Charles Delwiche, a professor of cell biology and molecular genetics at the University of Maryland, is using transcriptome sequencing and assembly with Trinity to understand biological diversity in protists, and in particular, algae.
"We're working on organisms that are not model organisms and are poorly understood," he told In Sequence.
For those organisms, such as dinoflagellates, it doesn't always make sense, nor is there always the funding to do whole-genome sequencing.
"We can't have a multimillion-dollar genome project on every little obscure bug that might happen to swim by in the ocean," he noted. Instead, Delwiche's team uses transcriptome sequencing, which "limits our study to a subset of the genome, but one that has a lot of biological interest, the expressed genes."
His group has tested transcriptome sequencing and assembly using Sanger sequencing, Roche's 454 GS FLX, and the Illumina Genome Analyzer, and presented data from a National Science Foundation-funded study at a conference hosted by BGI this June.
Focusing on an algal species called Polarella glacialis, Delwiche's team used both 454 and Illumina to sequence the transcriptome.

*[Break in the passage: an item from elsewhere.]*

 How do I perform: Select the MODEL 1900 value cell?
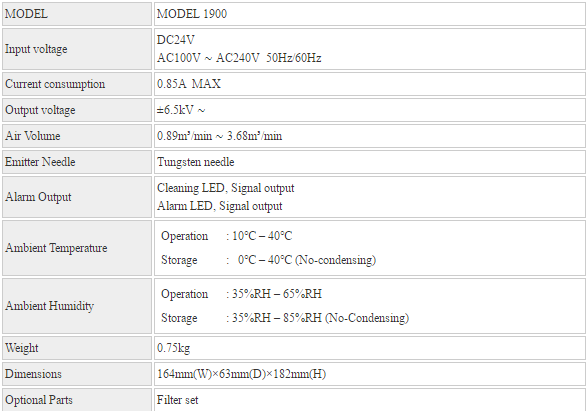coord(370,14)
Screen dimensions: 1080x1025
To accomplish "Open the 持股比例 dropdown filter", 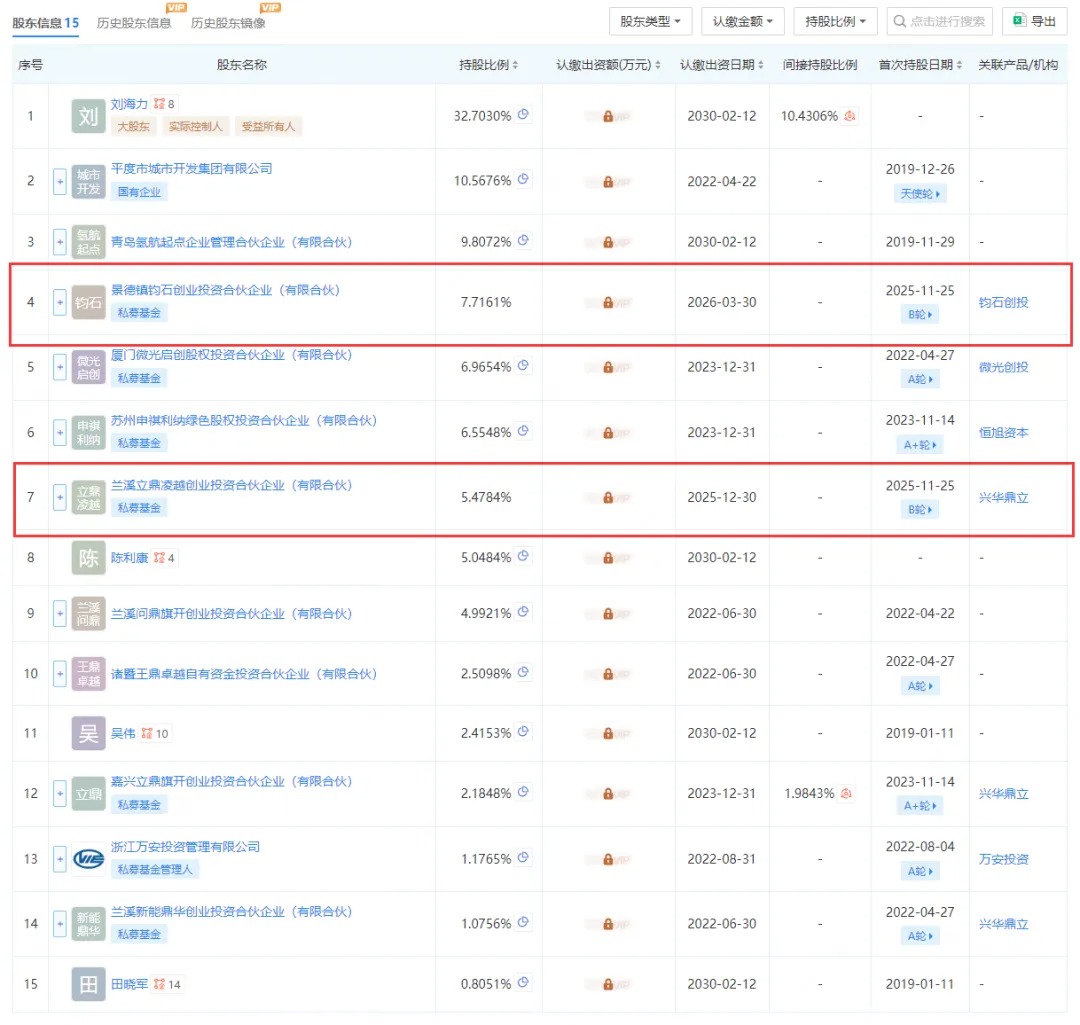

While 454 sequencing produced longer reads, making assembly less complicated, Illumina produced much more data and was able to deal with homopolymeric repeats better than the 454, he said.
Using 75-base single-end reads on the Illumina, the team generated around 4.9 gigabases of data, compared to 48.2 megabases using the 454. After sequencing, the team next tried to assemble the individual transcripts using the Trinity assembler, which is "designed to work well with transcriptome sequence," Delwiche said.
The deep sequencing from the Illumina GA plus the Trinity assembler allowed the team to assemble a number of large transcripts, including a 7.6-kilobase transcript for the protein dynein, which acts as a molecular motor. "Dynein is encoded by a very large gene," said Delwiche. "I was surprised by what a large transcript we were able to see with the Illumina data. … We actually got one assembly for dynein that was around 11 kilobases long, from 75-base reads."
Moving forward, Delwiche said that he will continue to do de novo transcriptome sequencing and assembly using Illumina and Trinity, and will also continue to evaluate other technologies, including the Pacific Biosciences RS.